Il fatto è questo: avevo tipo 9 anni e rompevo il cazzo con il film della Famiglia Addams. Al mio paese non c’era il cinema o forse i miei non avevano i soldi per portarmici, non lo so, di certo c’è che io perseguitai per mesi il cristiano del videonoleggio chiedendo lumi sull’uscita in vhs. E un giorno, alla mia richiesta lui rispose: “Ce l’abbiamo”. Quindi tutta gioiosa fittai l’oggetto dei miei desideri e me ne tornai a casa, mi piazzai davanti al televisore, e tadanbumsclash, lasciai cadere a terra la vhs che si ruppe in mille pezzi.
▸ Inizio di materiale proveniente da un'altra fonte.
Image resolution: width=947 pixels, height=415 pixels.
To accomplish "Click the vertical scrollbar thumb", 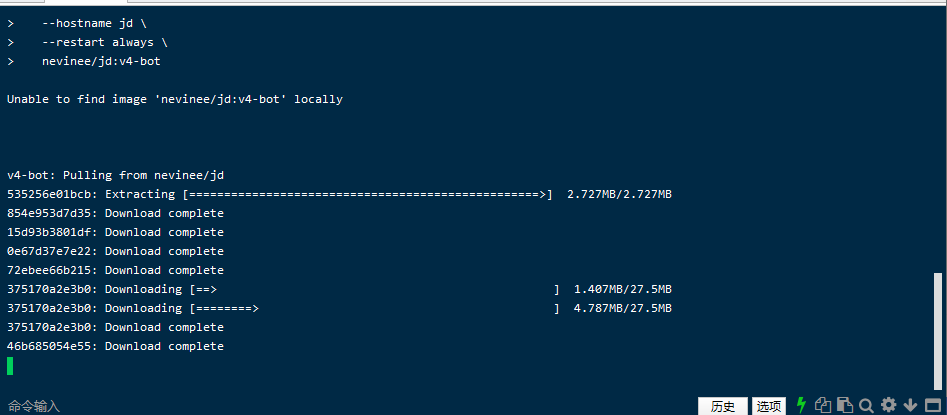I will coord(937,330).
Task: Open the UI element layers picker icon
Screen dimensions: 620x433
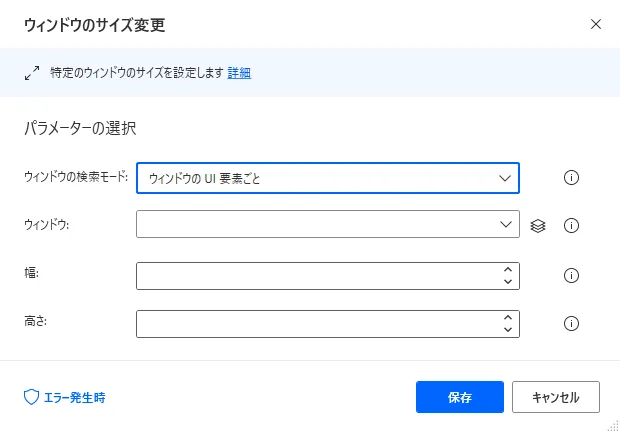Action: point(538,225)
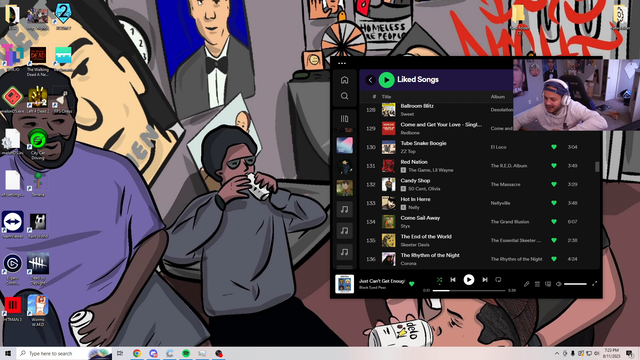Unlike the now playing Black Eyed Peas song
Screen dimensions: 640x360
pos(411,284)
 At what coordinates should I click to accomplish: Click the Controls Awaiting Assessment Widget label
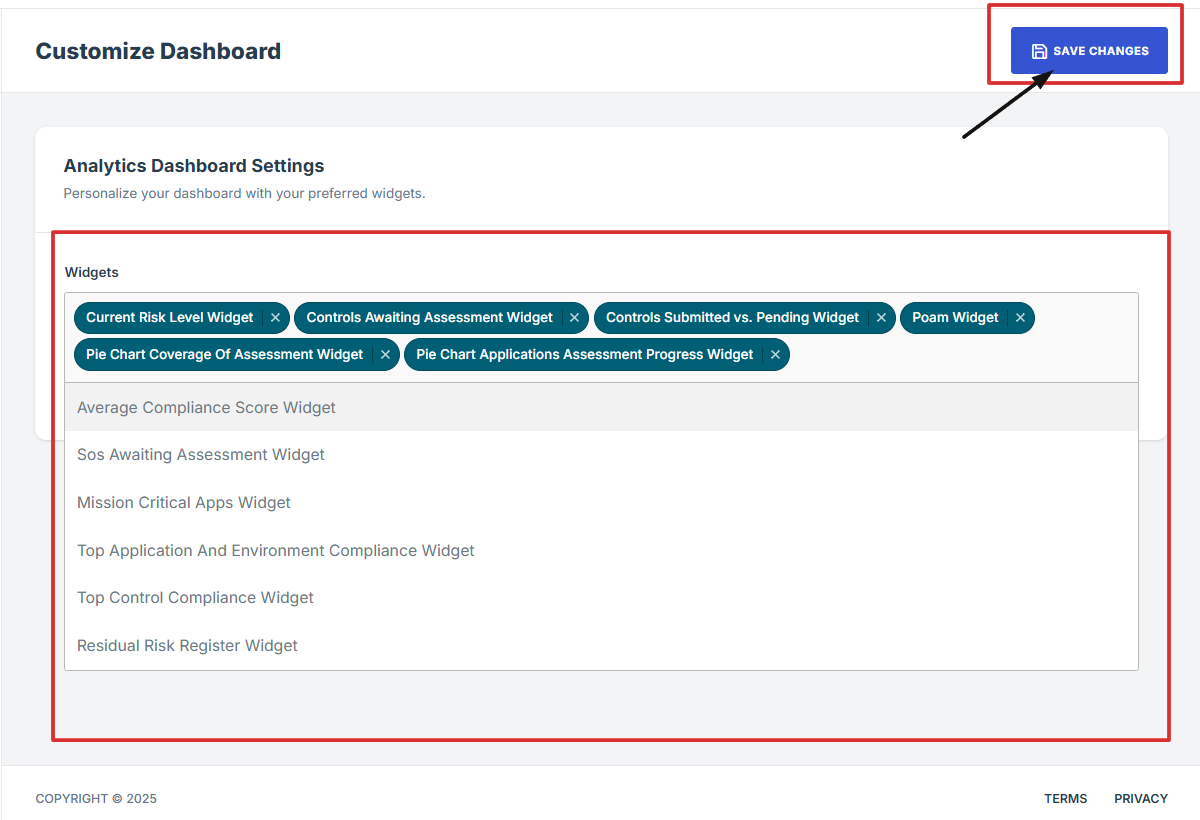coord(429,318)
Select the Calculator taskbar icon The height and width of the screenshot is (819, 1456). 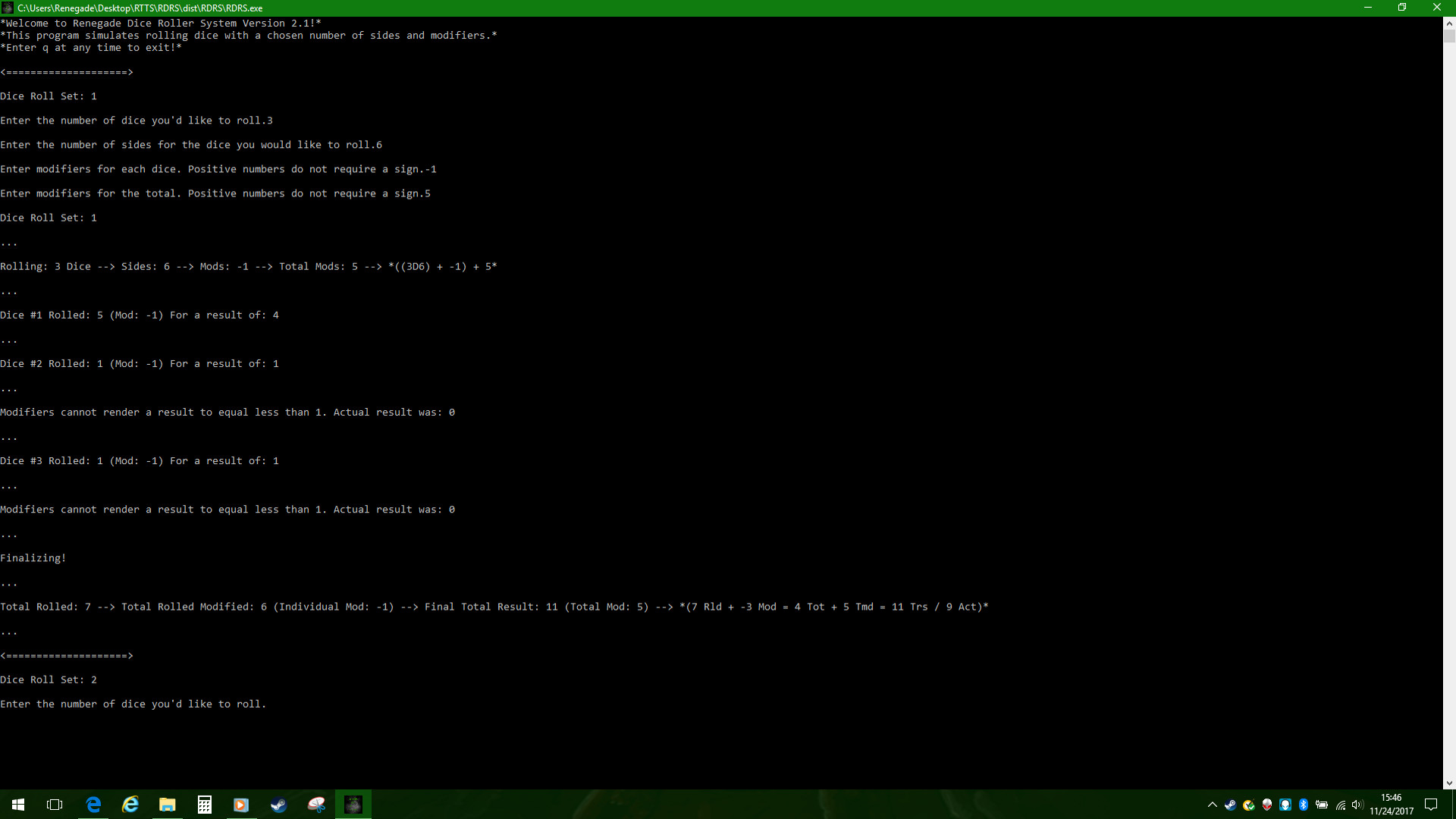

Al che mia madre uscì dalla cucina (quel giorno era presente), mi spiegò che avevo le mani di ricotta, e mi invitò a prendermi le mie responsabilità prima che tornasse mio padre e mi facesse prendere anche qualcos’altro. Dopodiché mi spinse a tornare al videonoleggio dove avrei spiegato l’accaduto. Mia madre, notate bene, non mi disse né che la situazione era risolvibile né che i master delle vhs si rimpiazzavano, no: lei* mi ha fatto uscire di casa pensando di aver rovinato per sempre la pellicola del film che volevo vedere da un anno e che molto probabilmente non avrei visto mai più, cosicché mi sono presa anche la cazziata – che in un secondo tempo avrei imparato a catalogare come “espressione di uomo cui sono stati rotti i coglioni” – del tizio del videonoleggio.

Tutto questo per dirvi che se ci sono riuscita io, appena infante, a capire che ognuno si prende le responsabilità delle proprie azioni e tenta di porvi riparo in qualche modo (ad esempio, io misi da parte i soldi per acquistare la videocassetta originale, mesi dopo, e imparare a memoria le battute) può riuscirci anche un uomo grande grosso e vaccinato, soprattutto se intende rappresentare lo Stato o una delle sue forme. Grazzie.

*che poi vorrei dire, c’avevo 9 anni, mamma, e noi abitavamo in un posto che era praticamente il bronx nella versione della provincia di Salerno, e tu mi mandavi sola al videonoleggio (ndr, mia madre legge il mio blog).